**Work instruction:**
Each record is to be written out exactly as it appears.

═════ Data for review

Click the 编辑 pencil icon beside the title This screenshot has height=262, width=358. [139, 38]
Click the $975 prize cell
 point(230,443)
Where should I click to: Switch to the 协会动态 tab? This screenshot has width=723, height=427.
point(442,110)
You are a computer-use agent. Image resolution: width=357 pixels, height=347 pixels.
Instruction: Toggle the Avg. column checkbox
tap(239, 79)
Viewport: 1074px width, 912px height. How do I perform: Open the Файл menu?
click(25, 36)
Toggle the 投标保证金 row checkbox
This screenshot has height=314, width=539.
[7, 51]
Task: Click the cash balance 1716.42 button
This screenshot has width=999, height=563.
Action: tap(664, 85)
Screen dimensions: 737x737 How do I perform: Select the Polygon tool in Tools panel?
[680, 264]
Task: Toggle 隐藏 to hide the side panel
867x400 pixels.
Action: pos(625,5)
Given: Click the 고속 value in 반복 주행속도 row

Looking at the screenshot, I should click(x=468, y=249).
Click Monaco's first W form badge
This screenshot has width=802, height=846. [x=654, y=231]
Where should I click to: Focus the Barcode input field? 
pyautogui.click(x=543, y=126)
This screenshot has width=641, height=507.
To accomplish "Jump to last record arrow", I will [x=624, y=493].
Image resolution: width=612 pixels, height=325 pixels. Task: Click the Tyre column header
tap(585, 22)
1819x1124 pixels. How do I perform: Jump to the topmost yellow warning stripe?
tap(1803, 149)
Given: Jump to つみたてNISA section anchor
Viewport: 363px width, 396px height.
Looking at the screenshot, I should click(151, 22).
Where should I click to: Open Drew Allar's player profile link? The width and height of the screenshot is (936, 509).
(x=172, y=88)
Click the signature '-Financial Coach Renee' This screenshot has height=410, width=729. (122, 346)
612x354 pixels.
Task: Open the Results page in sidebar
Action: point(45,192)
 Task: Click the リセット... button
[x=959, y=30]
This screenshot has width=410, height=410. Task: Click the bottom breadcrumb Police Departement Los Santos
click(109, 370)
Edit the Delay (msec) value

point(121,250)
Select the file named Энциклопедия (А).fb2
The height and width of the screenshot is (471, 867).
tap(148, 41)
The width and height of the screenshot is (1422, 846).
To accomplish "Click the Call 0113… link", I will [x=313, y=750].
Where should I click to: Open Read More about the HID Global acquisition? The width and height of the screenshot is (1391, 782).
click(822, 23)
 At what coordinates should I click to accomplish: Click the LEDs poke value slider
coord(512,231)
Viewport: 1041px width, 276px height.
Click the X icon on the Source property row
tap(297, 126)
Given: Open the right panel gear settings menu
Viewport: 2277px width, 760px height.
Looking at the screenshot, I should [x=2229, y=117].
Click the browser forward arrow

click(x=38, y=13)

══════════

**Problem solution:**
Click the 编辑 pencil icon beside the title This screenshot has height=262, width=358. [139, 38]
Click the $975 prize cell
 point(230,443)
Where should I click to: Switch to the 协会动态 tab? This screenshot has width=723, height=427.
point(442,110)
You are a computer-use agent. Image resolution: width=357 pixels, height=347 pixels.
Instruction: Toggle the Avg. column checkbox
tap(239, 79)
Viewport: 1074px width, 912px height. How do I perform: Open the Файл menu?
click(25, 36)
Toggle the 投标保证金 row checkbox
This screenshot has height=314, width=539.
[7, 51]
Task: Click the cash balance 1716.42 button
This screenshot has width=999, height=563.
Action: tap(664, 85)
Screen dimensions: 737x737 How do I perform: Select the Polygon tool in Tools panel?
[680, 264]
Task: Toggle 隐藏 to hide the side panel
867x400 pixels.
Action: pos(625,5)
Given: Click the 고속 value in 반복 주행속도 row

Looking at the screenshot, I should click(x=468, y=249).
Click Monaco's first W form badge
This screenshot has width=802, height=846. [x=654, y=231]
Where should I click to: Focus the Barcode input field? 
pyautogui.click(x=543, y=126)
This screenshot has width=641, height=507.
To accomplish "Jump to last record arrow", I will [x=624, y=493].
Image resolution: width=612 pixels, height=325 pixels. Task: Click the Tyre column header
tap(585, 22)
1819x1124 pixels. How do I perform: Jump to the topmost yellow warning stripe?
tap(1803, 149)
Given: Jump to つみたてNISA section anchor
Viewport: 363px width, 396px height.
Looking at the screenshot, I should click(151, 22).
Where should I click to: Open Drew Allar's player profile link? The width and height of the screenshot is (936, 509).
(x=172, y=88)
Click the signature '-Financial Coach Renee' This screenshot has height=410, width=729. (122, 346)
612x354 pixels.
Task: Open the Results page in sidebar
Action: point(45,192)
 Task: Click the リセット... button
[x=959, y=30]
This screenshot has width=410, height=410. Task: Click the bottom breadcrumb Police Departement Los Santos
click(109, 370)
Edit the Delay (msec) value

point(121,250)
Select the file named Энциклопедия (А).fb2
The height and width of the screenshot is (471, 867).
tap(148, 41)
The width and height of the screenshot is (1422, 846).
To accomplish "Click the Call 0113… link", I will [x=313, y=750].
Where should I click to: Open Read More about the HID Global acquisition? The width and height of the screenshot is (1391, 782).
click(822, 23)
 At what coordinates should I click to accomplish: Click the LEDs poke value slider
coord(512,231)
Viewport: 1041px width, 276px height.
Click the X icon on the Source property row
tap(297, 126)
Given: Open the right panel gear settings menu
Viewport: 2277px width, 760px height.
Looking at the screenshot, I should [x=2229, y=117].
Click the browser forward arrow

click(x=38, y=13)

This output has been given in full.